• _Exercise inputs_:
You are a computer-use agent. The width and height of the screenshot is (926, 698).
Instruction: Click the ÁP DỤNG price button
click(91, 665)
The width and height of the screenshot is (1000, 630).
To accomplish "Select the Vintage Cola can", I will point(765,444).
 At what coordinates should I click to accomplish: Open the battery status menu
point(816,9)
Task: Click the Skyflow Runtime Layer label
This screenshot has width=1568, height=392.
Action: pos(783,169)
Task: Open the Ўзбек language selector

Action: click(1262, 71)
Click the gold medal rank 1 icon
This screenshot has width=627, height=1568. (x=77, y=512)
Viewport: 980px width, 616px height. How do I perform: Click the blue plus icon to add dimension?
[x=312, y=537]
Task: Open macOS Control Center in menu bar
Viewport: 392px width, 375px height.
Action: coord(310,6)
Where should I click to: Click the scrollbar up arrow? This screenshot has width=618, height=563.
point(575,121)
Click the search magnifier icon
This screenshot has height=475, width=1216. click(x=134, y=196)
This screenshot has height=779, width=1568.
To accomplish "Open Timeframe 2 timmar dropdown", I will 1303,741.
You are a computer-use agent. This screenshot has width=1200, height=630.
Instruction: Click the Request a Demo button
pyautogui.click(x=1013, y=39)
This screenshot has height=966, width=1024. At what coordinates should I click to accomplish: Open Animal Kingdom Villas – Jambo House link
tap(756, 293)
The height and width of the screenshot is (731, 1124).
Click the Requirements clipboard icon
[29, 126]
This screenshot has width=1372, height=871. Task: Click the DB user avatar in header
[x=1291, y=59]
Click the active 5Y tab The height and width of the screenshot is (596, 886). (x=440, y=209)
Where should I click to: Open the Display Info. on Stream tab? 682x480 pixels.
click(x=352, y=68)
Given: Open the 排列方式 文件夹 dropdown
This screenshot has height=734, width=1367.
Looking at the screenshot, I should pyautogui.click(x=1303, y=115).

• _Task_:
Retype all the material exactly as shown.

• _Answer section_:
You are a computer-use agent. The width and height of the screenshot is (926, 698).
Instruction: Click the ÁP DỤNG price button
click(91, 665)
The width and height of the screenshot is (1000, 630).
To accomplish "Select the Vintage Cola can", I will point(765,444).
 At what coordinates should I click to accomplish: Open the battery status menu
point(816,9)
Task: Click the Skyflow Runtime Layer label
This screenshot has width=1568, height=392.
Action: pos(783,169)
Task: Open the Ўзбек language selector

Action: click(1262, 71)
Click the gold medal rank 1 icon
This screenshot has width=627, height=1568. (x=77, y=512)
Viewport: 980px width, 616px height. How do I perform: Click the blue plus icon to add dimension?
[x=312, y=537]
Task: Open macOS Control Center in menu bar
Viewport: 392px width, 375px height.
Action: coord(310,6)
Where should I click to: Click the scrollbar up arrow? This screenshot has width=618, height=563.
point(575,121)
Click the search magnifier icon
This screenshot has height=475, width=1216. click(x=134, y=196)
This screenshot has height=779, width=1568.
To accomplish "Open Timeframe 2 timmar dropdown", I will 1303,741.
You are a computer-use agent. This screenshot has width=1200, height=630.
Instruction: Click the Request a Demo button
pyautogui.click(x=1013, y=39)
This screenshot has height=966, width=1024. At what coordinates should I click to accomplish: Open Animal Kingdom Villas – Jambo House link
tap(756, 293)
The height and width of the screenshot is (731, 1124).
Click the Requirements clipboard icon
[29, 126]
This screenshot has width=1372, height=871. Task: Click the DB user avatar in header
[x=1291, y=59]
Click the active 5Y tab The height and width of the screenshot is (596, 886). (x=440, y=209)
Where should I click to: Open the Display Info. on Stream tab? 682x480 pixels.
click(x=352, y=68)
Given: Open the 排列方式 文件夹 dropdown
This screenshot has height=734, width=1367.
Looking at the screenshot, I should pyautogui.click(x=1303, y=115).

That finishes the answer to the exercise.